Although much has changed in 20 years, the assumption that the welfare of children is best tended to by women (mothers) rather than men continues to prevail. It's one of the culture's gender stereotypes. When we envision a parent at the bedside of a sick child, it's a woman most of us conjure. And it's a woman we envision helping with homework, or tending a scrape, or taping the finger painting to the refrigerator door. This gender stereotype can be an insidious stumbling block in the lives of gay fathers. Here's how:
Because we ourselves grow up exposed to and absorbing many of the culture's stereotypes, we may have internalized the notion that effective parenting is best delivered by women. To the extent that this assumption hides out in the recesses of the gay dad's mind, it undermines his confidence as a parent. He can more easily doubt himself, and blame himself when something goes wrong. The stereotype can hold him back from trying something new, something traditionally seen as "mother's role."

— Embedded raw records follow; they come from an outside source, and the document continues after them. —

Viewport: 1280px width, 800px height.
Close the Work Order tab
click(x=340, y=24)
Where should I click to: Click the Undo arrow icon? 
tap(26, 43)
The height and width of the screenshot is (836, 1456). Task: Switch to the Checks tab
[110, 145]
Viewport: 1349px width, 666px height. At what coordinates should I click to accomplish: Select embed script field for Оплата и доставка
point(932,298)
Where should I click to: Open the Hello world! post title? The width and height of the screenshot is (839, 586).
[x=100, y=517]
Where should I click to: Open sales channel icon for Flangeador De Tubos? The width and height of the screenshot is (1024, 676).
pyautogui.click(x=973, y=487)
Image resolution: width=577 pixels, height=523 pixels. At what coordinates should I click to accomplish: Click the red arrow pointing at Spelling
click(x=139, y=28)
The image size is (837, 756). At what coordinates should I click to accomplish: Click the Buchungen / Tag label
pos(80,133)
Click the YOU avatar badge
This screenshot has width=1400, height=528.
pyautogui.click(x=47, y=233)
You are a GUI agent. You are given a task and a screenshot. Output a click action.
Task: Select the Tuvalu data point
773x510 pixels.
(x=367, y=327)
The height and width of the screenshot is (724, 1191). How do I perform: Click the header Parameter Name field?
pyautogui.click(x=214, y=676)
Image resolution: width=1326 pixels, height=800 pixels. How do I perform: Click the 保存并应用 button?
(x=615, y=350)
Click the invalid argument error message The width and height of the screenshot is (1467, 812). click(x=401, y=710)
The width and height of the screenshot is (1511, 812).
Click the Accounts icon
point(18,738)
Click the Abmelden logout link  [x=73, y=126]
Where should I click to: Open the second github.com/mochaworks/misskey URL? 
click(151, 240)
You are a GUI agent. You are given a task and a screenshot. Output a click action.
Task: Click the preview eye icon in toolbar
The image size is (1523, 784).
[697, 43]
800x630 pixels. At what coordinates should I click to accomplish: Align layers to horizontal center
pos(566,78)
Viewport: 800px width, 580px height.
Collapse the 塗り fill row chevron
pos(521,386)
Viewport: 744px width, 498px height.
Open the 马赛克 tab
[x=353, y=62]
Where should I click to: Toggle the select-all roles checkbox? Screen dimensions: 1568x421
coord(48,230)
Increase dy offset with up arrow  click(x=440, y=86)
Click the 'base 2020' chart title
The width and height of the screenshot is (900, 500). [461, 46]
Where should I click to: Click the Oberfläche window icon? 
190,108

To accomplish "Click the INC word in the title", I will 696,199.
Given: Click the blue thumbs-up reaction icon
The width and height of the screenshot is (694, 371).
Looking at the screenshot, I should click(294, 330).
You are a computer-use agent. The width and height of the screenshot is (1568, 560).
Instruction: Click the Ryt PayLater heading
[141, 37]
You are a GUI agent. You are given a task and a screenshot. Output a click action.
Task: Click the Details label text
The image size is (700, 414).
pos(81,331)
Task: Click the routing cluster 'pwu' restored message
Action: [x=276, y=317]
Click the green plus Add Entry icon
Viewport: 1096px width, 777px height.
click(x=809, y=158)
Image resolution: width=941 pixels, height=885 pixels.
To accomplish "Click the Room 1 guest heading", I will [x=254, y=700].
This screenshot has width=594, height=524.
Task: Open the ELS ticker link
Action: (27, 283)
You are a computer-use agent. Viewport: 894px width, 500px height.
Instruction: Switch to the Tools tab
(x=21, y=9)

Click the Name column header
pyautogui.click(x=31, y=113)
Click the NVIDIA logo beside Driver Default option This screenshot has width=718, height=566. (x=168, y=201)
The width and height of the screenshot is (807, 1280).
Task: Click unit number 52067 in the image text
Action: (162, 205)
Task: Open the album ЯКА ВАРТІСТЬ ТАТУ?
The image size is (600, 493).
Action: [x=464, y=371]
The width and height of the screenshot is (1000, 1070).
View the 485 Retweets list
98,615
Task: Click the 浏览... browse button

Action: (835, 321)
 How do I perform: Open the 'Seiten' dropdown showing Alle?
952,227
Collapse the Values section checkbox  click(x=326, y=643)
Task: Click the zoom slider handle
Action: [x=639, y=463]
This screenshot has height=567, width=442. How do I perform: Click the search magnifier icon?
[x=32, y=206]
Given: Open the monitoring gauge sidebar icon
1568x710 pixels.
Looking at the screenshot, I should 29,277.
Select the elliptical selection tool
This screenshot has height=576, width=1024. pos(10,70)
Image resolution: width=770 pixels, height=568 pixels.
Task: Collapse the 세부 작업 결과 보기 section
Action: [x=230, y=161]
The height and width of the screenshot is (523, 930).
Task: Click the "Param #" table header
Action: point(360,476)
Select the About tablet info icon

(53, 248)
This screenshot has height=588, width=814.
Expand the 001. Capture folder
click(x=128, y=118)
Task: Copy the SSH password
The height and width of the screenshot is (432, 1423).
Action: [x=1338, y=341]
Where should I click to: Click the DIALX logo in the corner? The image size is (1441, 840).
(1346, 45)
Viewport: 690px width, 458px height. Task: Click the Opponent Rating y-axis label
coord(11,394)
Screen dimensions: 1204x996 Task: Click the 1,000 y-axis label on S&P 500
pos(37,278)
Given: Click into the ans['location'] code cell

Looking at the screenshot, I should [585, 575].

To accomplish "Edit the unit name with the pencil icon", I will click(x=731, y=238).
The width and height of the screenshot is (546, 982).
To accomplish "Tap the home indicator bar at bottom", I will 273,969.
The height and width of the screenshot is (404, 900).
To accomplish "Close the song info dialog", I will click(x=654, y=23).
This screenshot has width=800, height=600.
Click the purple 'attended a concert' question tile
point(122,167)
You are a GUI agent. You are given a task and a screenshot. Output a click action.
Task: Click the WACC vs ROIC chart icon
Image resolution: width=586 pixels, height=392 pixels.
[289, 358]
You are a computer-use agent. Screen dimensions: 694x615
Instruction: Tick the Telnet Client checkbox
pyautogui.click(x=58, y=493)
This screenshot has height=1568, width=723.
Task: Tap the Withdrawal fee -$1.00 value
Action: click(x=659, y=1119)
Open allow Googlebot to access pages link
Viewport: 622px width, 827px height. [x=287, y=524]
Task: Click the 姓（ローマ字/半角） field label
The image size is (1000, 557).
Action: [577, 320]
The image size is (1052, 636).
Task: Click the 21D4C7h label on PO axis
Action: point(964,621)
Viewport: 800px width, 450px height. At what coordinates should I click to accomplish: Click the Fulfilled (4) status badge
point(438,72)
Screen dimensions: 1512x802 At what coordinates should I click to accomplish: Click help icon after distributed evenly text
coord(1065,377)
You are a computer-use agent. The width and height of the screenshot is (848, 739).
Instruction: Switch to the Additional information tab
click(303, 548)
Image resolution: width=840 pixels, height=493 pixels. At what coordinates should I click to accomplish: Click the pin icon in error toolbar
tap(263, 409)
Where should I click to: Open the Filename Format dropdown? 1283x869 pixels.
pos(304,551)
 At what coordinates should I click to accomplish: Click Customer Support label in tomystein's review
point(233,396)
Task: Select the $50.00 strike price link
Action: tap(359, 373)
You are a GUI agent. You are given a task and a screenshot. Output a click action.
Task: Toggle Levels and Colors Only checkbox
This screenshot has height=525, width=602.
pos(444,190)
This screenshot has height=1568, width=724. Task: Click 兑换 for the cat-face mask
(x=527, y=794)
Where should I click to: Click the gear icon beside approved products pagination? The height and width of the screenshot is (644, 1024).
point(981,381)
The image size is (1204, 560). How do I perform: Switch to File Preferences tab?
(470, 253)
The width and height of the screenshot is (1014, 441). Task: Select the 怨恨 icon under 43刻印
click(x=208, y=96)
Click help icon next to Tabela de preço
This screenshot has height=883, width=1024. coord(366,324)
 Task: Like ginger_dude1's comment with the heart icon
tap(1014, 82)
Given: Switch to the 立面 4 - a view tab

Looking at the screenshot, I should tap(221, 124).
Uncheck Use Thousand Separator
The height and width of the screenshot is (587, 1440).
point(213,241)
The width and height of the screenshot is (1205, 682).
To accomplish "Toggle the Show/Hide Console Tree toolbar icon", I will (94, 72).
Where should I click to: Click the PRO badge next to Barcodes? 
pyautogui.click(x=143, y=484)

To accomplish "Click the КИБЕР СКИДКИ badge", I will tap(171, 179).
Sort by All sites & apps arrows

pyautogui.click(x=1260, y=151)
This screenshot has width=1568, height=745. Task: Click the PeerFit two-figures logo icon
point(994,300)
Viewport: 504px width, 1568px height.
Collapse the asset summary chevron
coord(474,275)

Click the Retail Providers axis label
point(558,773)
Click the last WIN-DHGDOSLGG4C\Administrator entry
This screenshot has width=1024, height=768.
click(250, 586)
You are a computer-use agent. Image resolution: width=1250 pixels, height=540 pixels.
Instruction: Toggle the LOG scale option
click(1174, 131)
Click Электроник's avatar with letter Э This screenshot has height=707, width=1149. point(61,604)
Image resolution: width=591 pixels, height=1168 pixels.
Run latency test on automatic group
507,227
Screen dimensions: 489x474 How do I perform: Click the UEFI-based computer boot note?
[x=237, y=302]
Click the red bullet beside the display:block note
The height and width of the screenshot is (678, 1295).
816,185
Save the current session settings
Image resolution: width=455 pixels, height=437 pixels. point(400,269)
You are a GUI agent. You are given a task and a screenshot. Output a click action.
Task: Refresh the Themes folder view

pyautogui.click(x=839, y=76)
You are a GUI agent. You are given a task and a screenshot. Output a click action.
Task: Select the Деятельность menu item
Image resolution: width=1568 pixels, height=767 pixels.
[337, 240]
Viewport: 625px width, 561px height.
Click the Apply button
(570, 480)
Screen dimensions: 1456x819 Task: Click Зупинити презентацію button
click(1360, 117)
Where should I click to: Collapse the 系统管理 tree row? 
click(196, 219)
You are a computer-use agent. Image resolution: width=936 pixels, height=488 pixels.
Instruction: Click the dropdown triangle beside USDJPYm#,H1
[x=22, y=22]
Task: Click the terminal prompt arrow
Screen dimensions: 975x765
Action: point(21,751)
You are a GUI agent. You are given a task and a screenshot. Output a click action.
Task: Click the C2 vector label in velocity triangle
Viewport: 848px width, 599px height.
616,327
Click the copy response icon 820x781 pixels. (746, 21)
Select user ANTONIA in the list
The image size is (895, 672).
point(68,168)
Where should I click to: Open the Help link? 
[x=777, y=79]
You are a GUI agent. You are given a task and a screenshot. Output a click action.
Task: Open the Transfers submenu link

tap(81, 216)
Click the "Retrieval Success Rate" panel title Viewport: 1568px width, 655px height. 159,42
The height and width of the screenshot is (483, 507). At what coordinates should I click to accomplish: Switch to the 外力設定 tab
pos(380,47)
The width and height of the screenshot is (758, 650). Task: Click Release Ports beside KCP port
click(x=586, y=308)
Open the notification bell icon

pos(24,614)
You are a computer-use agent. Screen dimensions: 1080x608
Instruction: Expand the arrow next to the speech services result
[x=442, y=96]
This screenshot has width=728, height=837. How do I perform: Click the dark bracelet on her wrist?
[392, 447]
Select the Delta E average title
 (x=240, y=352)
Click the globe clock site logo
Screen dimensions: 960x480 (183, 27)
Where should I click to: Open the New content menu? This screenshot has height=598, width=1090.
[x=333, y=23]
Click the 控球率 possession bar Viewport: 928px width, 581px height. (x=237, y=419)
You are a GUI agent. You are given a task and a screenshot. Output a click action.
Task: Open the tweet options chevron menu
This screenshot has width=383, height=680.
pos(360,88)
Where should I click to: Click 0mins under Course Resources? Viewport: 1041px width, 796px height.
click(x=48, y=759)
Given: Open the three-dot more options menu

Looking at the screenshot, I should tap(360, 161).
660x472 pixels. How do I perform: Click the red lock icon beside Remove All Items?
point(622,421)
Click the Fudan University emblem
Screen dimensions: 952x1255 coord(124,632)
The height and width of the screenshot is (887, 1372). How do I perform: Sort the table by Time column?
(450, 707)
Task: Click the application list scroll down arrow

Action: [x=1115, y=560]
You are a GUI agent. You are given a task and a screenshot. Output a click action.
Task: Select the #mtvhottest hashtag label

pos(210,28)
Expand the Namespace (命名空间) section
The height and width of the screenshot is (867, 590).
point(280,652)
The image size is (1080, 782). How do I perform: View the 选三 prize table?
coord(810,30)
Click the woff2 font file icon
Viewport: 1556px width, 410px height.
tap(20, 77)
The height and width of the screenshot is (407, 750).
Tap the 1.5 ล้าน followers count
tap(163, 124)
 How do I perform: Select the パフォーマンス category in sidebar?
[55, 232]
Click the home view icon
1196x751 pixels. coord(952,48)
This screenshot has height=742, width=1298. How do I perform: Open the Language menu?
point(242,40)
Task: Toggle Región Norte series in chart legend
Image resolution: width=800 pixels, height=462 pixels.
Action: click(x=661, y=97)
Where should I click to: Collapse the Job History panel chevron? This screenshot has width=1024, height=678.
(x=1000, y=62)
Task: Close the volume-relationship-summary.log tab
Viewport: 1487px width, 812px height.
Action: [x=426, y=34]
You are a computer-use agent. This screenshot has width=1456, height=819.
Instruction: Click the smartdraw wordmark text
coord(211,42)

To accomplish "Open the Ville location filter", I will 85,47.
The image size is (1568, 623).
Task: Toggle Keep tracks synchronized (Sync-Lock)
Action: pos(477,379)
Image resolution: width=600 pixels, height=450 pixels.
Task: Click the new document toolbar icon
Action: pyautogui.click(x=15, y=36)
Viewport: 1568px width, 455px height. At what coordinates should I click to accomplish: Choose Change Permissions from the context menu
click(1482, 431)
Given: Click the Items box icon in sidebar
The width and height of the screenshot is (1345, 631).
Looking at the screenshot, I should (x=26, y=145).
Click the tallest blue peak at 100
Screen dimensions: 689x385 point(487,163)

When carried by others, the stereotype can transmit to gay fathers disapproving and critical messages that, at best, trigger annoyance, but at worst, trigger guilt or shame. Suppose, for instance, you're a gay father at a family occasion and your infant daughter fusses and cries. Aunt Martha dashes over a bit too quickly and extends her arms, inviting you to hand her the baby. You may infer from her actions, "It takes a woman to soothe a child," and you may infer correctly. Or the school nurse wears a peculiar expression when you arrive to take your sick son home, her raised eyebrow transmitting skepticism over whether you truly know how to tend a feverish youngster.
I suspect that the majority of fathers — gay and straight — experience this prejudice from time to time. It's most toxic, however, when the stereotyped thinking in others connects with the same stereotyped thinking in us. That's the combination that can undermine our confidence and cause us to doubt our ability to be an effective father.
What we need to do — we gay dads — is to look for telltale signs of this prejudice both in the people around us and in ourselves. We need to examine our own attitudes about what makes a good parent — and about what children need from the primary adults in their lives. We need to ask ourselves: Can a man provide what children need? If we're not sure that fathers, alone, can deliver what it takes, we should discuss the question with trusted others, perhaps with professionals in the child development field.
We also need to stay alert to the words and actions of others — friends and family in particular — watching for signs that gender stereotypes may be a part of their thinking. Their messages can be subtle and yet influential in shaping how we feel about ourselves as parents.
If we're going to transcend the straightjacket of this gender role stereotype, it starts with awareness.